Degrees of protection

Indeed, due to their sheer size and technological exposure, universities continue to remain one of the most victimized and inadvertently compromised industry sectors: one analysis placed education behind only government in terms of the number of attacks reported.

Many stem from large-scale breaches such as the Accellion file-transfer software compromise, which led to the theft of data from institutions including Stanford University, the University of Miami, the University of California, Merced, Yeshiva University and, yes, the University of Colorado — whose ransomware extortionists made good on their threats after the university refused to pay up.

Recognizing that they will continue to be attractive targets for cybercriminals, Kenslea recommended that universities take a more proactive stance by following security good-practice guidance from the likes of EDUCAUSE — which offers a Higher Education Community Vendor Assessment Toolkit for measuring cyber risk — and introducing new zero-trust frameworks that can lock down potential threats due to too liberal access privileges.

An access-management overhaul is crucial given that university staff and students come and go on a regular basis, with accounts set up for multiple systems often left active long after they have departed.

“Someone has to remember to deprovision you when you leave and take you out of the Active Directory,” Kenslea explained, “so there is a whole lot of risk in the structural environment that universities create.”

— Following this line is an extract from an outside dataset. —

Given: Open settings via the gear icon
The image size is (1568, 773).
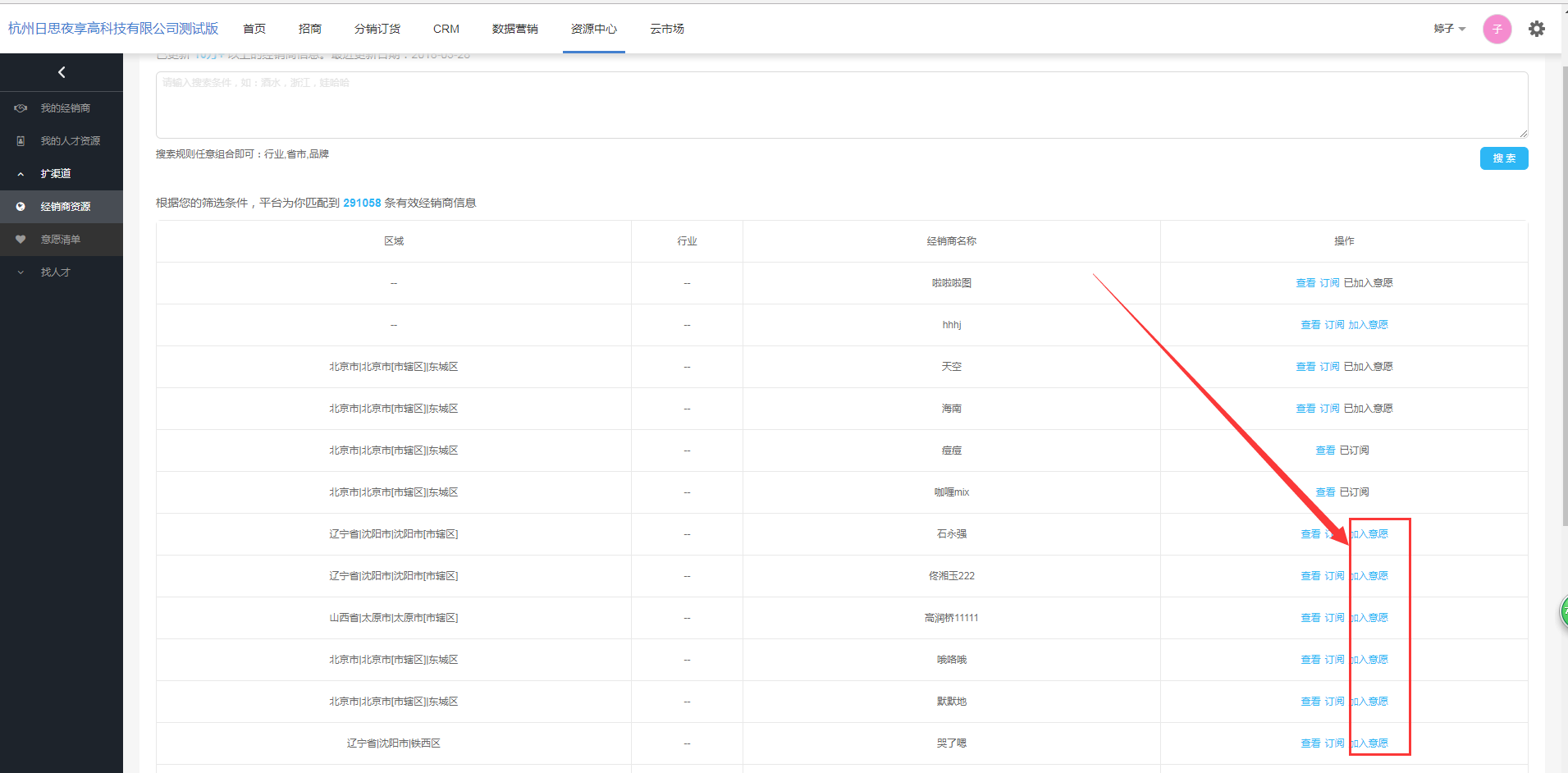Looking at the screenshot, I should 1536,29.
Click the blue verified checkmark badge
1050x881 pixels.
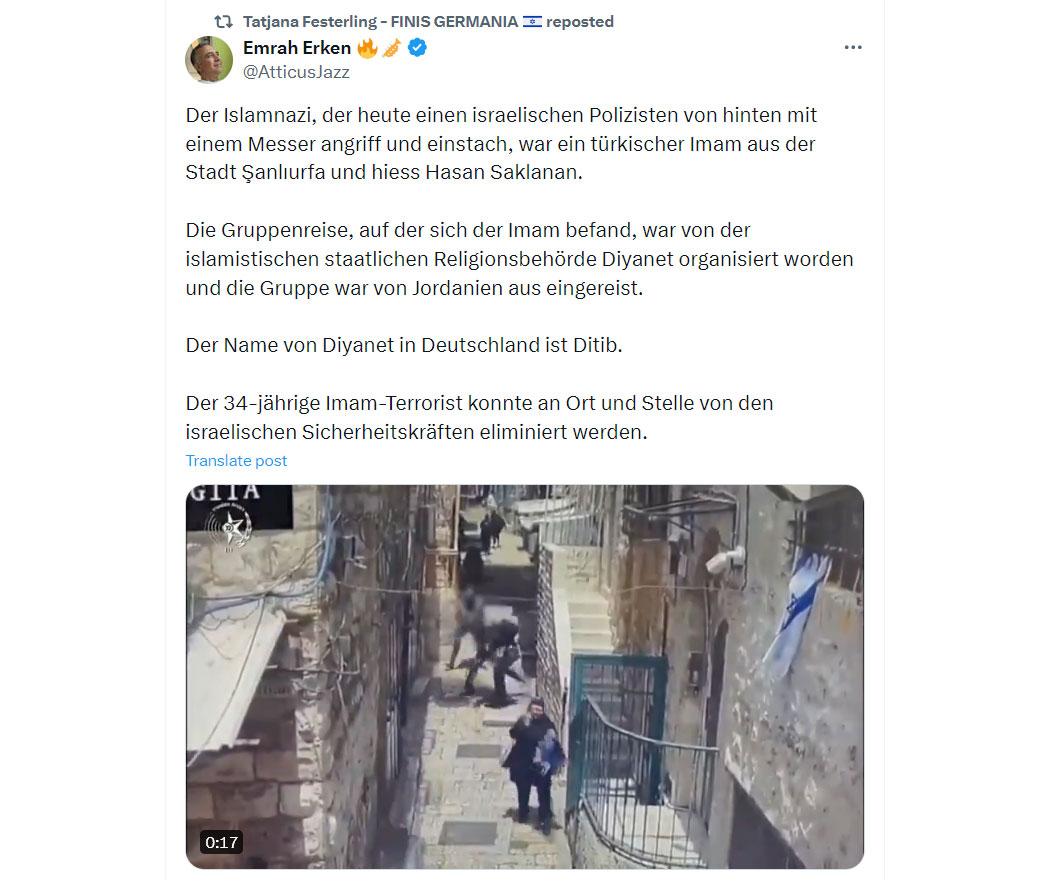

“There are multiple pathways that can go wrong from there,” he added, “and the more privileges I have that is a force multiplier.”

“This is why we talk about controlling, through least privilege, what a user can do on the machine and how long they can do it without us rechecking their password.”

“We need to meet them in a way where we are applying least privilege to the user, but that we’re not breaking their workflow. We have to find this balance between security and privilege.”

David Braue is an award-winning technology writer based in Melbourne, Australia.